Continue the article about treating Complex Regional Pain Syndrome with intravenous immunoglobulin, picking up after its final sentence.

Segment Start: Given text

As anyone with Complex Regional Pain Syndrome (formerly called Reflex Sympathetic Dystrophy or causalgia) knows, it's very difficult to find any kind of treatment that is effective in relieving the intense pain. However, a new study published in the Annals of Internal Medicine may have unlocked a key to reducing the pain of CRPS and possibly even other chronic pain conditions.
Researchers at the University of Liverpool noted evidence of immune activaton in the affected limb, peripheral blood, and cerebrospinal fluid of CRPS patients. From this they theorized that modulating the immune system may result in reduced pain.
To test their hypothesis, the scientists conducted a randomized, placebo-controlled, double-blind study to ealuate the efficacy of treating CRPS patients with intravenous immunoglobin (IVIG). They found that low-dose IVIG reduced the pain intensity by 30 percent or more for approximately half of the participants.
This study involved 13 patients who had had CRPS for six to 30 months. All of the participants were required to have previously tried acetaminophen, nonsteroidal anti-inflammatory medications, opioid pain relievers, tricyclic antidepressants, gabapentin or pregabalin, and physiotherapy with unsatisfactory results. Prior to beginning the study, all of the patients reported a consistent pain intensity of five or higher (on the traditional 0 - 10 pain scale).

Segment End: Given text
Segment Start: Dataset records

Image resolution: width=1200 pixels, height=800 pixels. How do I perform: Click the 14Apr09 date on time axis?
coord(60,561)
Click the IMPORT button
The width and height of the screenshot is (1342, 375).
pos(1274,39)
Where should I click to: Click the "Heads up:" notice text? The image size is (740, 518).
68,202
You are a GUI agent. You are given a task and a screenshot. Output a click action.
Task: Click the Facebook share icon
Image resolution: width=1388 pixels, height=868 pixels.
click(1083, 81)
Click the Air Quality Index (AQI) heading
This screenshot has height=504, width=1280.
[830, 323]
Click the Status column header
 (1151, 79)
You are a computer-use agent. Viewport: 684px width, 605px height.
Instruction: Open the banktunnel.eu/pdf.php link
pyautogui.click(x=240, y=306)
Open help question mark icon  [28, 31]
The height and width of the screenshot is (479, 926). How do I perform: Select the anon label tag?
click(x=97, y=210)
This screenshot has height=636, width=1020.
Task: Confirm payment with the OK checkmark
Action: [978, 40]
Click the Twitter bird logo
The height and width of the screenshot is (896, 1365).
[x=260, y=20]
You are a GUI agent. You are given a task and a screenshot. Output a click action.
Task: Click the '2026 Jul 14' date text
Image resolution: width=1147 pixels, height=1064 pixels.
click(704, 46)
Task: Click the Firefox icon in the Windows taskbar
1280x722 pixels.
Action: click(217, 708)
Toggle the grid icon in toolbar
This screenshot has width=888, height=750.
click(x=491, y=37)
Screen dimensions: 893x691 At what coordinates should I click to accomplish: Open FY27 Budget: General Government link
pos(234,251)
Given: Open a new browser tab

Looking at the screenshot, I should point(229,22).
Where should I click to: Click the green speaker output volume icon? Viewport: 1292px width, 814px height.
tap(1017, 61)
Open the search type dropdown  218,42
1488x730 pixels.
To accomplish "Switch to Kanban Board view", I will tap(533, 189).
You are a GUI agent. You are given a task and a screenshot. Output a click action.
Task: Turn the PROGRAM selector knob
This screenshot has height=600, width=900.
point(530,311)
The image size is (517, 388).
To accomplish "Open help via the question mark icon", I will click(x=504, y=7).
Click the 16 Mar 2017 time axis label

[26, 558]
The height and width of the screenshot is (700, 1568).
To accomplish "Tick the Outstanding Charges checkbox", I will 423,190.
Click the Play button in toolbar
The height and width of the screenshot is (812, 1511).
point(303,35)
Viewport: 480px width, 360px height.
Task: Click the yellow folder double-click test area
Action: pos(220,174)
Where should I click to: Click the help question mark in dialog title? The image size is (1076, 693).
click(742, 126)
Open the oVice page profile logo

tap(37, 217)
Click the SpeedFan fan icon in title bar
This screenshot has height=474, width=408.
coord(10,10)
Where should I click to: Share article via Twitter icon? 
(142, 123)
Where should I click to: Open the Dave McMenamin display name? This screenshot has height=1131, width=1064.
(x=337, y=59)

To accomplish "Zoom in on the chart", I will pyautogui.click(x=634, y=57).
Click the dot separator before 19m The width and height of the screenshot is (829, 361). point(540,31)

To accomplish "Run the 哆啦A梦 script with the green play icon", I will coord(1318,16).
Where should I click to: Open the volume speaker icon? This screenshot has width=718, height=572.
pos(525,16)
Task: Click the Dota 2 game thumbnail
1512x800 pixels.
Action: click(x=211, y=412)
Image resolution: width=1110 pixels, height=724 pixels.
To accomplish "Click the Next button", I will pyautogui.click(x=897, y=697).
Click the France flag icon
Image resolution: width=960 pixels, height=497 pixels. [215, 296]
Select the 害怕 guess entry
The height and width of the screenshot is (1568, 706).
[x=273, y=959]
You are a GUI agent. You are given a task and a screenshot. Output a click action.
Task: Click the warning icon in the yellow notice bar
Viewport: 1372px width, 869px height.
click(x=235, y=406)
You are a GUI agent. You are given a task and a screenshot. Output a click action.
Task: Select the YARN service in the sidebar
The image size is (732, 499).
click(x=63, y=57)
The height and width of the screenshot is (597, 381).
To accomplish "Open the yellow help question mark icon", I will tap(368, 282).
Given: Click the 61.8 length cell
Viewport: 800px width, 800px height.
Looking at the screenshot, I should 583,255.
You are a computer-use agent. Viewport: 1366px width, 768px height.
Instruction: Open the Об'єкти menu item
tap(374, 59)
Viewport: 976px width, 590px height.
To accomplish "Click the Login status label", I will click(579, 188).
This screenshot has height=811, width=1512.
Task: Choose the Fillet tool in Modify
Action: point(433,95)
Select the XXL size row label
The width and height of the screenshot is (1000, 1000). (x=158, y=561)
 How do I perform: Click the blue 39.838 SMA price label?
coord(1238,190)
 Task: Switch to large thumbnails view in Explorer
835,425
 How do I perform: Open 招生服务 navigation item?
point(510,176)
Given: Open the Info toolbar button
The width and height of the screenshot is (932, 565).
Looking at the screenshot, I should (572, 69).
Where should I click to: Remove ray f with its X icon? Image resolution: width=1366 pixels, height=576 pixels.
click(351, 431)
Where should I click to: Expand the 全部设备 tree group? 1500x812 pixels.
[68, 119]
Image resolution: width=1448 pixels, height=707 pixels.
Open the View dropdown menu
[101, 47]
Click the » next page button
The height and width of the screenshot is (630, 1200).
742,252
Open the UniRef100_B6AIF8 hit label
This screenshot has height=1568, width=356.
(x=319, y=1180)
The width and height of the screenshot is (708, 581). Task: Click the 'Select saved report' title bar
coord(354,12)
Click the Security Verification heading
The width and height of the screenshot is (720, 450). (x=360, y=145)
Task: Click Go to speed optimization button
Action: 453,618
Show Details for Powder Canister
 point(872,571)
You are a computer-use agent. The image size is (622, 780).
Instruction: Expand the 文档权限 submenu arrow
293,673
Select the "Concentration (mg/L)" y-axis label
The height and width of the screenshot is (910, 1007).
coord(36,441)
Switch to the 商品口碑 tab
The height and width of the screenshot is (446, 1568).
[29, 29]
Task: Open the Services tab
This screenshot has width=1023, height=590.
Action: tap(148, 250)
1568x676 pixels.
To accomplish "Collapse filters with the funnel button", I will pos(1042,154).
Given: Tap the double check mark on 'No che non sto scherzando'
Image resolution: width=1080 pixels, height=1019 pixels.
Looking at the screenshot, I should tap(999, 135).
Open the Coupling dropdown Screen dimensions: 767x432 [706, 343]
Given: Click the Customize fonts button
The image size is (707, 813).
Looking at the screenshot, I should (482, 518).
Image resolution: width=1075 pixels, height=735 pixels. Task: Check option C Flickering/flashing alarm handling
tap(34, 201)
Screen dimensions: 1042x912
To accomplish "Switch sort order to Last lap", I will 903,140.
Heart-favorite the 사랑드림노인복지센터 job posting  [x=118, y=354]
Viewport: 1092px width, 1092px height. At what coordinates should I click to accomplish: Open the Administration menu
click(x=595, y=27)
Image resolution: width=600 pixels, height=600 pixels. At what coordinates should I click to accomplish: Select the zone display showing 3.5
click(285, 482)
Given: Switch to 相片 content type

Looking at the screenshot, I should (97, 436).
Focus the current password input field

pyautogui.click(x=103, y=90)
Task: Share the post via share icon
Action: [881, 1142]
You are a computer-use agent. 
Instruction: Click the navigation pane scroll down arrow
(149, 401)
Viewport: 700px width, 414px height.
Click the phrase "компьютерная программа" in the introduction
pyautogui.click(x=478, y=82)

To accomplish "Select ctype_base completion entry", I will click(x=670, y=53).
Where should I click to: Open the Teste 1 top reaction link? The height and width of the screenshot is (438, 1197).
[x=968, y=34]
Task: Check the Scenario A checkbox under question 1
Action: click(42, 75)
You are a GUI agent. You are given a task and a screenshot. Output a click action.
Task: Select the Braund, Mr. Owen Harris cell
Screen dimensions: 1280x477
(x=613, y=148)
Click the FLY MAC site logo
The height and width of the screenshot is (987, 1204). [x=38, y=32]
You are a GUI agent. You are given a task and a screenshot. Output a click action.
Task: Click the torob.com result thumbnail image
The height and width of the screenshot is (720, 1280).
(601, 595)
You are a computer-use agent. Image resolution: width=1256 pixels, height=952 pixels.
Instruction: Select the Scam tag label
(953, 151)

Segment End: Dataset records

* [Answer to the exercise]:
Participants were divided into two groups. One group received the intravenous immunoglobin and the other received a placebo of intravenous saline. Then, following a 28-day washout period, each group received another IV containing the opposite solution. The dosage of immunoglobin was 0.25 g/kg per day for two consecutive days. Patients kept pain diaries, recording their pain levels daily during the study period.
Following the IVIG treatments, pain scores were reduced by an average of 1.55 points. Five patients reported pain scores at least two points lower and three of them said their pain was reduced by more than 50 percent. The pain relief lasted for an average of five weeks. There were no serious adverse reactions reported.
Andreas Goebel, MD, PhD, lead researcher and Senior Lecturer in Pain Medicine, explains: "In CRPS, the real effect of this treatment in clinic may turn out to be even greater than what we have already seen, because IVIG can be given in higher doses, and repeated treatment may have additional effects. IVIG is normally repeated every four weeks and we are working to develop ways which would allow patients to administer the treatment in their own home.
"The discovery is expected to have a real impact on the treatment of other unexplained chronic pain conditions; if one pain condition can be effectively treated with an immune drug, then it is possible that other types will also respond."
Goebel , A, et al. (2010). Intravenous immunoglobulin treatment of the complex regional pain syndrome: a randomized trial. Annals of Internal Medicine, 152(3), 152-158.